• Port House, Antwerp Designed by Zaha Hadid Architects

    6 April 2017

    The new Port House in Antwerp was a derelict fire station until the Zaha Hadid Architects plan for turning it into the headquarters of the city’s shipping industry was put into action.

    Antwerp has 12km of dockside, making it one of the largest ports in Europe. The port handles 26 percent of the containers shipped into or out of the continent, and the annual throughput of cargo exceeds 200 million tonnes. The Port of Antwerp directly or indirectly keeps about 150,000 people in work. It has ambitious plans for expansion.

    The operator decided in 2007 that the port needed new offices; a sustainable workplace for its 500 employees. The operator chose a site on Mexico Island in the Kattendijk dock on Quay 63, which was occupied by a disused fire station.

    Port of Antwerp president Marc Van Peel says: “There was only one rule: the original building had to be preserved. All five shortlisted candidates combined the new with the old, but [the] Zaha Hadid Architects design was the most brilliant.”

    A ZHA study of the history of the site was the foundation of the firm’s design. Research uncovered the original plans for the fire station, which show the building crowned by a tower, which was never built. Giving the building the tower it never received became a focus of the ZHA design. The rehabilitated building has an extension that seems to float above the original structure, reaching the full height of the tower shown in the original plans. Like the bow of a ship, the new extension points towards the Scheldt, connecting the building with the river that gave birth to Antwerp.
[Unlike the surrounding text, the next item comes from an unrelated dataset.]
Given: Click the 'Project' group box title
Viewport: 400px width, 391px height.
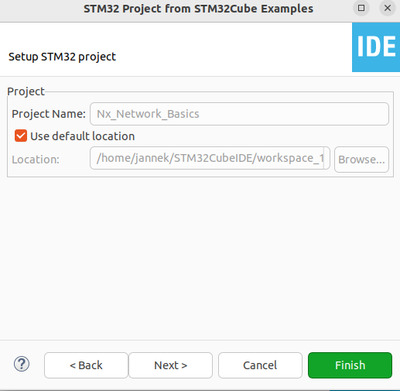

    The design meets high standards for the sustainability of buildings. Chilled beams and ceilings in the original and new parts of the building are supplied by a borehole energy system for efficient heating and cooling. Waterless fittings in the lavatories and motion detectors reduce water consumption to the minimum. Automation makes the most of daylight so the least possible artificial light is required. The site was by the water, so the materials used in the rehabilitation could be brought in that way. All this earned the ZHA design a BREEAM environmental rating of Very Good.

    The central courtyard of the old fire station is now roofed with glass and serves as the central atrium of Port House, through which visitors can reach the public reading room and library in what was once the hall for fire engines.

    The reflective façade of the extension seems to ripple like the waves on the water that surrounds the building. The façade also appears to sparkle. This and the daylight playing on the sharply cut shape of the extension as the sun makes its way across the sky remind the beholder of Antwerp’s fame as a centre of the international trade in diamonds.

    The calibrated combination of transparent and opaque triangular facets admits sufficient sunlight but moderates solar load to guarantee a pleasant working environment inside the building. The alternation of transparent and opaque panels gives people looking out changing panoramas of the Scheldt, Antwerp and the Port of Antwerp.

    “The architectural style of the original building, a replica of the former Hansa House, recalls the 16th century, Antwerp’s golden century,” Van Peel says. “A contemporary structure in shining glass has now been built which, I am sure, represents a new golden century for Antwerp.”